Deep learning, robotique
& imaginaires de l'IA.
Du fonctionnement des réseaux de neurones aux trois lois d'Asimov, en passant par les utopies et dystopies de l'intelligence artificielle.
L'intelligence artificielle est à la fois une technologie réelle et un grand thème de fiction. Dans la réalité, elle reconnaît, traduit, génère, conseille. Dans les histoires, elle nourrit deux récits opposés : une IA qui aide, ou une IA qui échappe au contrôle.
Cette recherche présente le deep learning, les trois lois de la robotique d'Isaac Asimov, puis deux utopies et deux dystopies très connues liées à l'IA.
Le deep learning
Le deep learning, ou apprentissage profond, est une branche de l'intelligence artificielle. Il fait partie du machine learning, c'est-à-dire des méthodes qui permettent à une machine d'apprendre à partir de données plutôt que d'être programmée règle par règle.
Le principe repose sur des réseaux de neurones artificiels, inspirés de manière simplifiée du cerveau humain et organisés en couches : les premières repèrent des éléments simples, les suivantes les combinent, et les dernières produisent une réponse.
Par exemple, pour reconnaître l'image d'un chat, un système de deep learning peut d'abord repérer des lignes, puis des formes, puis des oreilles, des yeux, des moustaches, et conclure qu'il s'agit probablement d'un chat.
Comment le modèle apprend
On lui donne des données, il fait une prédiction, puis il la compare à la bonne réponse. S'il se trompe, il ajuste ses paramètres pour réduire l'erreur. Ce processus est répété énormément de fois.

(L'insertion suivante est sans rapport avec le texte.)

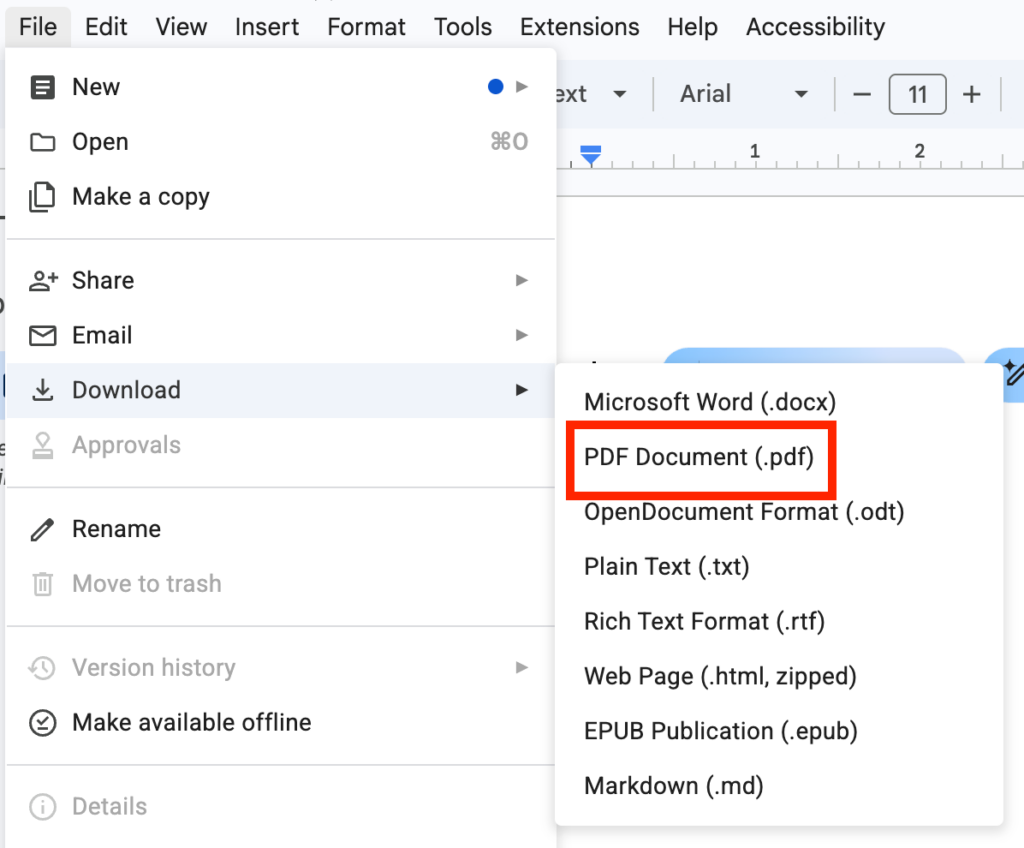Click the Email envelope icon
Viewport: 1024px width, 848px height.
pyautogui.click(x=42, y=335)
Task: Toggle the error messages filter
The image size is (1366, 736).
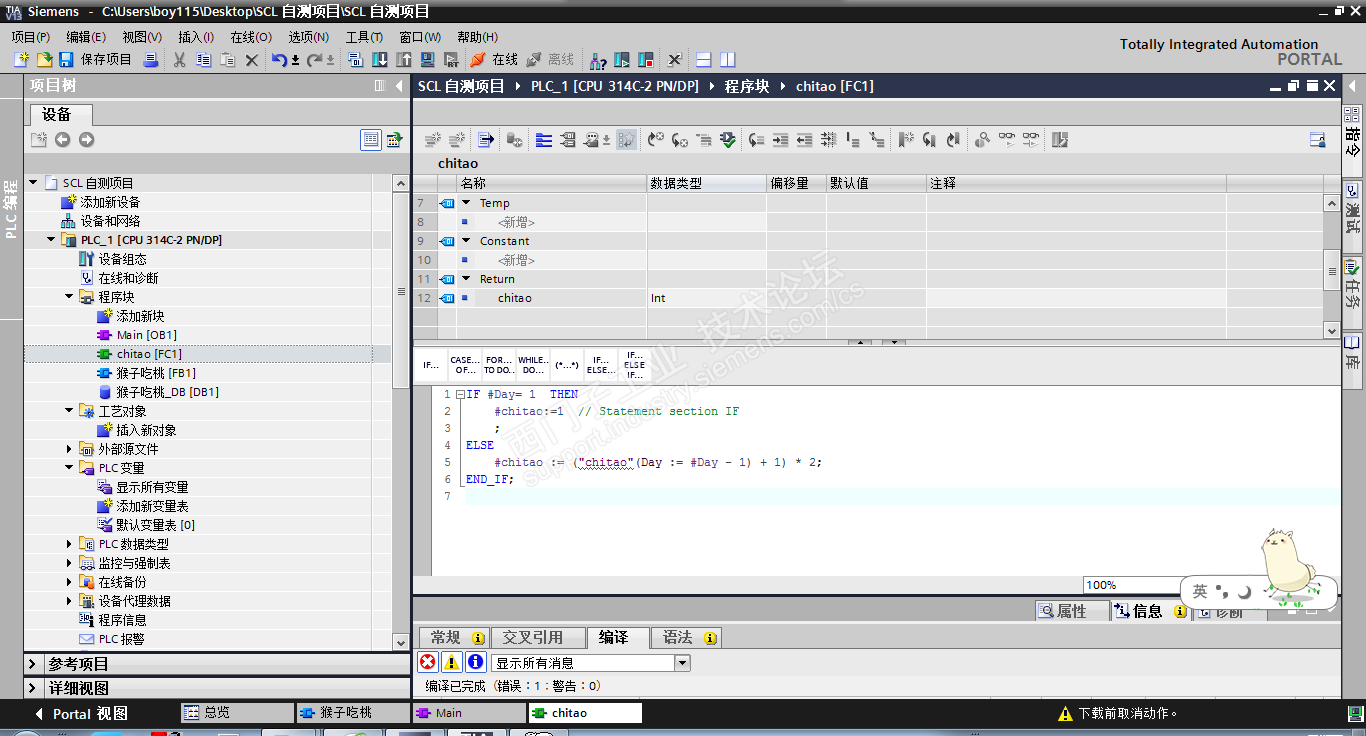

On l'utilise aujourd'hui pour la reconnaissance d'images, la traduction automatique, les assistants vocaux, les recommandations, la génération de texte ou d'images, et l'analyse de données médicales ou scientifiques.
Limites
Le deep learning a besoin de beaucoup de données et de puissance de calcul. Il peut reproduire des biais présents dans les données d'entraînement. Il est aussi parfois difficile d'expliquer pourquoi un modèle donne une réponse plutôt qu'une autre.